O gestor de projetos das Pousadas de Juventude também espera maior visibilidade para aquele estabelecimento. “Acaba por ser mais um ponto de atração turística, que coloca esta zona no mapa dos roteiros turísticos, e, portanto, atrai mais turistas, o que significa maior visibilidade para esta pousada de juventude. É uma oportunidade para divulgar os nossos serviços, não apenas desta pousada, mas também da rede de pousadas de juventude a nível continental”, vinca.
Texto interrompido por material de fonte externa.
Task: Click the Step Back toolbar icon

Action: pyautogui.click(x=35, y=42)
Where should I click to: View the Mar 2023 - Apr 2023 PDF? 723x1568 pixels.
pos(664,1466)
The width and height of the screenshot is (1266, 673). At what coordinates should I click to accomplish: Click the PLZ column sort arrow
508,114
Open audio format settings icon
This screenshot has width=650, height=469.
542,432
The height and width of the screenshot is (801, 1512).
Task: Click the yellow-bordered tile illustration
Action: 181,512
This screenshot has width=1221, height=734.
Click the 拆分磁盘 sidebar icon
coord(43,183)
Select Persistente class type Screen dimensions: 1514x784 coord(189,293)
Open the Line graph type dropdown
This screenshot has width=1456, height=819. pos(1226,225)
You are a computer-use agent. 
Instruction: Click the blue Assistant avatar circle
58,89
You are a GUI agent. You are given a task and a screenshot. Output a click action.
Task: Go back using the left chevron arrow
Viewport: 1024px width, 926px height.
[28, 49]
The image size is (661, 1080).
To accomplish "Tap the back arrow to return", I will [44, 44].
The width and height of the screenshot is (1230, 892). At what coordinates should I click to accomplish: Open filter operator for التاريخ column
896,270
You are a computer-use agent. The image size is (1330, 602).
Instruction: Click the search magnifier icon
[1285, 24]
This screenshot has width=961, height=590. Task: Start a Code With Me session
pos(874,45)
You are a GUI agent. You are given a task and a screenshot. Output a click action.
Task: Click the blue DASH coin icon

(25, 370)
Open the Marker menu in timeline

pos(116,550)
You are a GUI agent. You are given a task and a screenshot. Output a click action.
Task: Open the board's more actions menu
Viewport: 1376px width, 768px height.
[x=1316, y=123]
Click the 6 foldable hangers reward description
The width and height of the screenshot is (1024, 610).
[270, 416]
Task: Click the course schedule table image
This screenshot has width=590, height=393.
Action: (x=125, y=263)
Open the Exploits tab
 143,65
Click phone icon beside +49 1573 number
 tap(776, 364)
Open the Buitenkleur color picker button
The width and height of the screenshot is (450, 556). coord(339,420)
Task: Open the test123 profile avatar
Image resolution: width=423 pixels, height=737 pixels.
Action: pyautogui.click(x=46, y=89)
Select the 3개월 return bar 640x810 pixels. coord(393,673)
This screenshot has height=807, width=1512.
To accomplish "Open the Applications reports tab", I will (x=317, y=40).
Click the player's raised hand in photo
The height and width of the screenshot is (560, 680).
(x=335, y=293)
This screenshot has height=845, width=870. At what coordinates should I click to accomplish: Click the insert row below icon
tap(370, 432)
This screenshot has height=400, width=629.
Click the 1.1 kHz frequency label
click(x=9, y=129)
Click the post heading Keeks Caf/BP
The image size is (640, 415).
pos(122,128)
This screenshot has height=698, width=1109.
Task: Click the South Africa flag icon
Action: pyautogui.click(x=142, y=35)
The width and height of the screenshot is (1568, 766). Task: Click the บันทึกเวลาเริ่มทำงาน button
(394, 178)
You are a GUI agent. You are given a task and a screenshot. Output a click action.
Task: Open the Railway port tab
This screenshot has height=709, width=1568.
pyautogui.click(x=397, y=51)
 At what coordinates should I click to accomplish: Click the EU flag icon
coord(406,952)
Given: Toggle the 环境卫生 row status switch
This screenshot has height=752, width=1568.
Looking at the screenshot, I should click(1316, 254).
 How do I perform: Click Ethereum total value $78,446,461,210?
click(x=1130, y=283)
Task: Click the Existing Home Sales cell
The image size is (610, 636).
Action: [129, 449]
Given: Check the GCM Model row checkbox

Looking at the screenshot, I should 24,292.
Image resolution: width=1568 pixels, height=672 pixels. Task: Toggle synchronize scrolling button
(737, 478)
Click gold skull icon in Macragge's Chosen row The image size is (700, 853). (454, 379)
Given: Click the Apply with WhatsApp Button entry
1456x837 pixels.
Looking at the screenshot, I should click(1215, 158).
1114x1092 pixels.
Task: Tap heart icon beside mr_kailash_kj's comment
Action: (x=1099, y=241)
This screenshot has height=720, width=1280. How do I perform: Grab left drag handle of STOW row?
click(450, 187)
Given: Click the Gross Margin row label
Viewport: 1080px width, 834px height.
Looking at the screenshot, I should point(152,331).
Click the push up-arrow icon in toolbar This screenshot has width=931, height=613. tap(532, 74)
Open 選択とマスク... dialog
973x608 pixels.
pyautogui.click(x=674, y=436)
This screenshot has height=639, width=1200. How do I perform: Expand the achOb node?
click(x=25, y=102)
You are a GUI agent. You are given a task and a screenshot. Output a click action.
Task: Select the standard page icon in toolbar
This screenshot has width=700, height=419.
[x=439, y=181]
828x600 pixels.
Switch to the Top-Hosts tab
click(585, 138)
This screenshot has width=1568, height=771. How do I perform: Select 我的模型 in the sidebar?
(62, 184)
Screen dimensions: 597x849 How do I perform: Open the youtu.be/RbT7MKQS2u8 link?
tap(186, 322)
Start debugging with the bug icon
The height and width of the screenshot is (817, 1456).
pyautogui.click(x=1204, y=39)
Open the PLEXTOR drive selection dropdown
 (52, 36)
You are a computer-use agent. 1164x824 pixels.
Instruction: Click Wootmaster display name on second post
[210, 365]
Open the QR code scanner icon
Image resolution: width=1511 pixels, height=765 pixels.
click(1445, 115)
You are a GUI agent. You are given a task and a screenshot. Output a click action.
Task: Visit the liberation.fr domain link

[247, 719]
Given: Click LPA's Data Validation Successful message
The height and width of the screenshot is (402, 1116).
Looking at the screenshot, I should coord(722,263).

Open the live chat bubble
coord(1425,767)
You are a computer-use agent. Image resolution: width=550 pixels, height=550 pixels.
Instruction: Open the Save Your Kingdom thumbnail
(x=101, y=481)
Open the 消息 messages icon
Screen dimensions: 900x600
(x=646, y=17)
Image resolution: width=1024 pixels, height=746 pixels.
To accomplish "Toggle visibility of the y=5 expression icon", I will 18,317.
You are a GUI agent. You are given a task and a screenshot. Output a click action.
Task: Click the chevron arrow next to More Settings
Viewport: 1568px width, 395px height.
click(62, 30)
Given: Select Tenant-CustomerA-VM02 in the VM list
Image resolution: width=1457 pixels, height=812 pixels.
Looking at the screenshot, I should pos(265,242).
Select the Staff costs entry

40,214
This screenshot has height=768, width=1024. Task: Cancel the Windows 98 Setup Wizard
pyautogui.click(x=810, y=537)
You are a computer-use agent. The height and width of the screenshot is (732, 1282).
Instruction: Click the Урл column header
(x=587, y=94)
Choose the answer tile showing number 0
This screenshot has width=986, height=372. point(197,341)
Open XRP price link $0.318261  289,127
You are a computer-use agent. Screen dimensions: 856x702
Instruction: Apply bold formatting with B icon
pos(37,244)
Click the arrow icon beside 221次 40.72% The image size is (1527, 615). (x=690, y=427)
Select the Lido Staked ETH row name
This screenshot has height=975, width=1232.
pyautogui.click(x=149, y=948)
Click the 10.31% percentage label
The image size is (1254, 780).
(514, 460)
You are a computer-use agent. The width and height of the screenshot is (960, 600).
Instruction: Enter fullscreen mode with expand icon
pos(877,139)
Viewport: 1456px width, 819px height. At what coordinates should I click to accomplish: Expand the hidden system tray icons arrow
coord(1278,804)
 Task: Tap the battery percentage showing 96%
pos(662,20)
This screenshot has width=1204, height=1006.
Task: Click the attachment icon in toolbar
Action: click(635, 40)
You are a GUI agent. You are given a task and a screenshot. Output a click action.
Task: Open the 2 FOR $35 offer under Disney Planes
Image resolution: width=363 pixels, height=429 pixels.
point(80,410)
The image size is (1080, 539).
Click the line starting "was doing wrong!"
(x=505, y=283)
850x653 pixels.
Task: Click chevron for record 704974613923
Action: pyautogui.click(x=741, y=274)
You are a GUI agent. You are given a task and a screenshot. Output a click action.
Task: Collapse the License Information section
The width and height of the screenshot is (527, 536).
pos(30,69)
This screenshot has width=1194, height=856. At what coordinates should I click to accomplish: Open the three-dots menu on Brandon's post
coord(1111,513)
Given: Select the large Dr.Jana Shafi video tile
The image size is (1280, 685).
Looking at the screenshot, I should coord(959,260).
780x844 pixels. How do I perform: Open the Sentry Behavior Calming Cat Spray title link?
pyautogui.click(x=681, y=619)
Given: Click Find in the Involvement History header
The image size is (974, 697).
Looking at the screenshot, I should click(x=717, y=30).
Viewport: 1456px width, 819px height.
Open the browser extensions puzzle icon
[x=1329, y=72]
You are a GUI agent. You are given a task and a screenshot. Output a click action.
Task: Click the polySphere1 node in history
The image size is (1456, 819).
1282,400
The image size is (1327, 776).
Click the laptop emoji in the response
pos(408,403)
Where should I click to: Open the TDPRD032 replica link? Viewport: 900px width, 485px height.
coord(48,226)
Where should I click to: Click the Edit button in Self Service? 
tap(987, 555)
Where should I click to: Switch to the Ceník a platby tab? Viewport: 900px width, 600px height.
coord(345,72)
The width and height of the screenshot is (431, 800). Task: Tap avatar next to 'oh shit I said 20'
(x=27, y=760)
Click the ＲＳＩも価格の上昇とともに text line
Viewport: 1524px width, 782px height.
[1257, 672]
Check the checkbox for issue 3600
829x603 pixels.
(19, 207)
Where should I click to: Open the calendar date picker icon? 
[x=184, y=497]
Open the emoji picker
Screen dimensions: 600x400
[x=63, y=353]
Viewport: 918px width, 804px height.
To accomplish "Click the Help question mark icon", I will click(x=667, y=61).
A umas centenas de metros de distância, a antiga fábrica da Ramada, com os seus fulões expostos acolhe o Bar da Ramada e o Instituto de Design de Guimarães (IDEGUI), casa da licenciatura em Design de Produto da Universidade do Minho (UMinho). Rececionista no IDEGUI, José Costa acredita que a Câmara Municipal vai realizar algum investimento em Couros, a nível cultural e paisagístico, para melhorar a área e também descentralizar o comércio e o turismo em relação às principais praças da área classificada desde 2001. “Isto pode descentralizar a oferta em Guimarães, para além da Praça de Santiago e do Largo da Oliveira. Pode distribuir mais o comércio, a economia, o turismo”, vinca.
Uma candidatura bem sucedida com três dificuldades
Contactado pelo Jornal de Guimarães, o arquiteto responsável pela candidatura da extensão da área classificada pela UNESCO a Couros vincou que o processo ultrapassou três dificuldades. Uma delas foi a de levar o Estado português a apoiar a candidatura de Couros em detrimento de outras, já que cada país só pode propor uma candidatura por ano, no máximo, assume Ricardo Rodrigues.
Uma outra foi demonstrar o seu valor universal excecional, provando que a área de Couros “se distingue e destaca no mundo” por comparação a casos análogos, acrescenta.
Também o estado atual da zona de Couros, ainda longe do ideal no que ao espaço público e ao património edificado diz respeito, foi uma barreira a superar. “Tivemos de assegurar uma candidatura que mitigasse o impacto que o estado atual da zona de Couros apresenta atualmente. Embora já muito trabalhada, ainda há muito a fazer nos Couros, e os avaliadores, melhor do que ninguém, anotam esse facto”, admite.